What runs today: `verify_determinism`

verify_determinism(wasm_bytes: bytes) -> DeterminismReport is the zero-dependency check that runs on every call to warden verify. It requires only the Python standard library.

How it works

The function parses the same raw bytes twice via parse_module, calls fingerprint_function on each pair of defined functions, and compares the resulting stable_id strings byte-exactly. The returned DeterminismReport carries:

total: number of defined (non-import) functions examined.
stable: count whose stable_id matched across both parse runs.
unstable: list of function indices where the id differed.
ok: True when unstable is empty.
summary: a one-liner such as "42/42 functions fingerprint deterministically".

Why it matters for carry-over

The stable_id is WARDEN’s stable function identity: a composite of the structural fingerprint, call-neighborhood, and type signature that stays constant across rebuilds even when table indices shift. The entire annotation carry-over mechanism (the feature that makes RE incremental rather than Sisyphean) depends on every stable_id being reproducible from the binary bytes alone.

If a stable_id were non-deterministic, annotations written against one parse would silently fail to port to the next version.
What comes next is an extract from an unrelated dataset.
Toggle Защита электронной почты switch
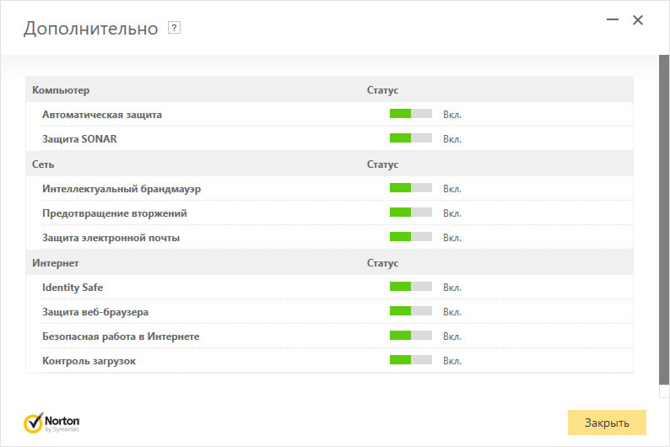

An unstable result from verify_determinism indicates a bug in the fingerprinting engine that must be fixed before any carry-over can be trusted.
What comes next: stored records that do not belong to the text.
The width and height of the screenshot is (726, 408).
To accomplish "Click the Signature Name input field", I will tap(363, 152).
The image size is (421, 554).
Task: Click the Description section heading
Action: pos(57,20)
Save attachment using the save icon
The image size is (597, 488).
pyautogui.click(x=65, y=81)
Because the check operates on raw bytes with no external tooling, it runs identically in CI, in a sandboxed environment, and on a laptop with nothing native installed.

Differential execution (runs today)

The warden.interp mini-interpreter is the middle tier: it makes behavioral equivalence runnable right now, with zero native toolchain required, for the integer subset and the f32 float subset that together cover the vast majority of Emscripten arithmetic and glue code.

What the interpreter covers

execute_function is a pure-Python stack-machine evaluator for the i32 integer subset. It models:

Arithmetic: add, sub, mul, and both signed and unsigned division and remainder (div_s, div_u, rem_s, rem_u).
Bitwise: and, or, xor, the shifts shl, shr_s, shr_u, and the rotates rotl, rotr.
Bit counting: clz (count leading zeros), ctz (count trailing zeros), and popcnt (count set bits).
All i32 comparisons, signed and unsigned (eq, ne, lt_s, lt_u, gt_s, gt_u, le_s, le_u, ge_s, ge_u, eqz).
The select opcode (pick one of two values on a condition).
Structured control: block, loop, if/else/end, br, br_if, return.
Local variable operations: local.get, local.set, local.tee.
Direct function calls (with recursive fuel tracking).
Linear memory loads and stores at full and narrow widths: i32.load, i32.store, the narrow loads i32.load8_s, i32.load8_u, i32.load16_s, i32.load16_u, and the narrow stores i32.store8, i32.store16.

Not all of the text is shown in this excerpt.